Trust infrastructure for Kenyan online buyers
Kenyan buyers ask: “Will this actually arrive? Is this business real? What if there is a problem?” Sites addressing these explicitly — visible physical address, WhatsApp support number, clear returns policy, delivery commitment, real customer reviews with photos — consistently outsell competitors ignoring the trust deficit. The M-Pesa till number on the checkout page and a recognisable business name in the M-Pesa confirmation SMS both matter to Kenyan buyers in ways Western UX research does not capture.
Product photography as the primary conversion lever
In Kenyan eCommerce, product photography quality is the single most impactful variable in conversion rate for most product categories. A well-shot product image on a clean background with multiple angles consistently outperforms a blurry phone shot by 30–80% in conversion rate. Professional product photography typically pays back within weeks for any site with meaningful traffic.

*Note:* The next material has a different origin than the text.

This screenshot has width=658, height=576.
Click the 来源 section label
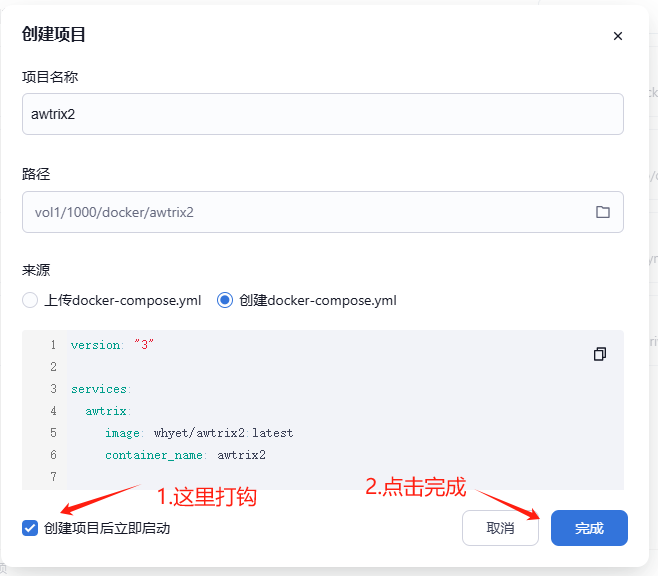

M-Pesa STK push as the default checkout
Kenyan eCommerce abandonment is significantly higher when M-Pesa is not the first and most prominent payment option. Card penetration in Kenya remains below 30% of adults. M-Pesa STK push — a payment prompt sent to the buyer’s phone — produces materially lower abandonment rates than redirect-based payment methods. Any Kenyan eCommerce site without STK push as the default checkout has a structural conversion deficit built in.